Трех человек называет Ефремов в числе тех, кто основательно повлиял на выбор им жизненного пути. Это академики П. П. Сушкин и А. А. Борисяк и капитан Д. А. Лухманов. «…Между ними, — с изрядной долей самоиронии восклицает Иван Антонович, — путается совсем ещё незначительная, ничего не знающая щенячья личность, у которой все же видят основное — стремление к науке, по любви, без всякого расчета… В те годы идти в науку не представляло никакого расчета… Это был путь бедности, второстепенного места в жизни, в сопровождении нескончаемого труда, но в то же время путь широкого и свободного удовлетворения жажды знания…» Его тоже питало «захватывающее всю молодую интеллигенцию того времени стремление к участию в размахе освоения страны, пятилеток, открывательства нового повсюду, в том числе и в Сибири». Важнейшее значение Иван Антонович придает сохранению в любых условиях самобытности, индивидуальности: «Я, например, сам считаю одним из своих хороших свойств — достаточный запас энергии и смелости, чтобы проламываться по своему собственному пути, никогда не следуя проторенным. Пожалуй, именно это+еще доброе, морально здоровое отношение к человекам, вещам и явлениям вообще+еще многообразие фактов, захватываемых и приводимых в действие в моих произведениях».
От многого зависят наши судьбы.
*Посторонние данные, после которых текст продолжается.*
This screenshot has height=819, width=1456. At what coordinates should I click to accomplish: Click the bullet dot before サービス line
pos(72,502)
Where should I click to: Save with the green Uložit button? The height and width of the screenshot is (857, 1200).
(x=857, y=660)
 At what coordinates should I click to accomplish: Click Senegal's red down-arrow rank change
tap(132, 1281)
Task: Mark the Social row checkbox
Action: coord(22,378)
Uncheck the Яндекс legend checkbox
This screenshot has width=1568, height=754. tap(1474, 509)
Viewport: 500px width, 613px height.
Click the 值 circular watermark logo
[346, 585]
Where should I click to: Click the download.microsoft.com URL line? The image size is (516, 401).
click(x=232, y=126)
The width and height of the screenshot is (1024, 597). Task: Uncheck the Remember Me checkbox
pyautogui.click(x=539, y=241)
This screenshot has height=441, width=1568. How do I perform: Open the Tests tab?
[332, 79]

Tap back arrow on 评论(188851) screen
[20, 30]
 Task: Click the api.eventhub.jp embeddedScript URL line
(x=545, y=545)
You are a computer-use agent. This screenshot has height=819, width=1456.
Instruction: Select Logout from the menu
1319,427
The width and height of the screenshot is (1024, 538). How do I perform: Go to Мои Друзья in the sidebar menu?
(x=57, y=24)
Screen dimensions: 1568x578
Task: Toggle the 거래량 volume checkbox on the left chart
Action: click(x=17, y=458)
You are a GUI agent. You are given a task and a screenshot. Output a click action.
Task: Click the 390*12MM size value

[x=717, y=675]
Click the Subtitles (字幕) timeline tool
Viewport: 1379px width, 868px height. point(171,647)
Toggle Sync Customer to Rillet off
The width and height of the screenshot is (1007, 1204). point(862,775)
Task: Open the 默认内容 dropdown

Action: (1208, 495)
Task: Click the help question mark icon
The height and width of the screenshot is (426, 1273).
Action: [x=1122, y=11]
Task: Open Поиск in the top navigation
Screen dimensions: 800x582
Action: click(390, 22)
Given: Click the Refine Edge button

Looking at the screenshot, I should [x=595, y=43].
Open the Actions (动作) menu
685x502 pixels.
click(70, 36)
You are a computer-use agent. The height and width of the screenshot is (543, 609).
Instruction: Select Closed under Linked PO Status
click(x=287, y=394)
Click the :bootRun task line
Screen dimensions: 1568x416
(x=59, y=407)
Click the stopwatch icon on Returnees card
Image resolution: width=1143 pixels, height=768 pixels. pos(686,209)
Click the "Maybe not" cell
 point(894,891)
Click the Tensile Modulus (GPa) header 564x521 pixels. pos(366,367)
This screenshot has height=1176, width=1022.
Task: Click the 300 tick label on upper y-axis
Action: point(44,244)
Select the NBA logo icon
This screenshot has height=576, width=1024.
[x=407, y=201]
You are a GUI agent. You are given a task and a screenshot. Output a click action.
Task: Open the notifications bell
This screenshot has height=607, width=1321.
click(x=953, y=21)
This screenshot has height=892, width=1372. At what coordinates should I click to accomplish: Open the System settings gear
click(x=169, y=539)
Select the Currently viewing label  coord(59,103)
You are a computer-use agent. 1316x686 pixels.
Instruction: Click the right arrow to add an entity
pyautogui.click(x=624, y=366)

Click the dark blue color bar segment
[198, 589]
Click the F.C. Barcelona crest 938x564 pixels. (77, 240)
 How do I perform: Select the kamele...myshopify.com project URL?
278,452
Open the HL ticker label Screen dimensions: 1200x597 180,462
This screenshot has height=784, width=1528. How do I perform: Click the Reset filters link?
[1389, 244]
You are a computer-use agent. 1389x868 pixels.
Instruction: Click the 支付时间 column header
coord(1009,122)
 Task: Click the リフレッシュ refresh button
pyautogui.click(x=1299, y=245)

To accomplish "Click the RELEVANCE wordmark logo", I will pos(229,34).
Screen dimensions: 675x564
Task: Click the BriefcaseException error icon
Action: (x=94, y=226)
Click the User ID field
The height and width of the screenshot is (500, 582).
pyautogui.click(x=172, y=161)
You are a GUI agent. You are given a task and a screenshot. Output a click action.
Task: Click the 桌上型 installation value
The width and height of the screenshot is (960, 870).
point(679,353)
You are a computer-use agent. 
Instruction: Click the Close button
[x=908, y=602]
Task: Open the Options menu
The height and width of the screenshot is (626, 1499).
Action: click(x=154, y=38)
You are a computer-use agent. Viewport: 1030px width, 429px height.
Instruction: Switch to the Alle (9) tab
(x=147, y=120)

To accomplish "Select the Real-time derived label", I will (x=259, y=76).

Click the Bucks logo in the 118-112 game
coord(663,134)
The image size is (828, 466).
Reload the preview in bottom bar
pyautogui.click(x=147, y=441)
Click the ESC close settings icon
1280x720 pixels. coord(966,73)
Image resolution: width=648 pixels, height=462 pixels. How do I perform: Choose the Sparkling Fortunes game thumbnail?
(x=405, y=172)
Не требует доказательств влияние других людей. Немножко стыдясь, бравируя неверием и потому с насмешкой и шиком мы признаем воздействие звезд, зачитываем вслух под Новый год гороскопы, расставляем на полках фигурки зверей, символизирующих год по восточному календарю, носим изображения знаков зодиака. Легенды приписывают разные таинственные свойства драгоценным камням. Испытывать их «воздействие» было бы, вероятно, к лицу геологу Ефремову. А вот можно ли быть как-то связанным с материком, никогда на нем не побывав? Оказывается, можно. Предметом такой пожизненной привязанности для Ефремова, включая интерес научный и литературный, явилась Африка. Действие многих еф-ремовских произведений и отдельных эпизодов в других проистекает на Черном материке. Именно сравнение тектонических платформ Сибири и Африки, обнаружение одинакового геологического строения участков помогло Ивану Антоновичу предсказать наличие кимбер-литовых трубок в Сибири, блестяще подтвердившееся впоследствии открытием алмазных месторождений.
Собственные высказывания Ефремова о счастливом континенте его судьбы все из того же письма Дмитревскому рекомендуют «…осмыслить Африку немного по-другому — не географически, ибо такая «Африка» может случиться и в Аравии, и в Индии, и в Монголии. Вероятно, тут надо писать исторически, ибо Африка для меня — это страна первобытности, кусок древнего мира, островок, вымерший среди нашей цивилизации, где и животный мир, и растения, и люди хранят в себе черты далекого прошлого планеты. Все усиливавшийся с годами интерес к истории постепенно менял планы, в каких представлялась Африка, — от наивно-романтического интереса к Черному материку до глубокого стремления познать и ощутить прошлое всесторонне посредством пейзажей, животных, растений и, наконец, людей Африки как ключей к воссозданию ретроспективной, но живой картины ушедшего мира».
Иван Антонович непрерывно соразмеряет все, что происходит вокруг него в жизни, с тем, что и как он пишет. «Купеческая кровь, — шутит он, — дает мне возможность смотреть на вещи трезвее, чем это делают мои доброжелатели».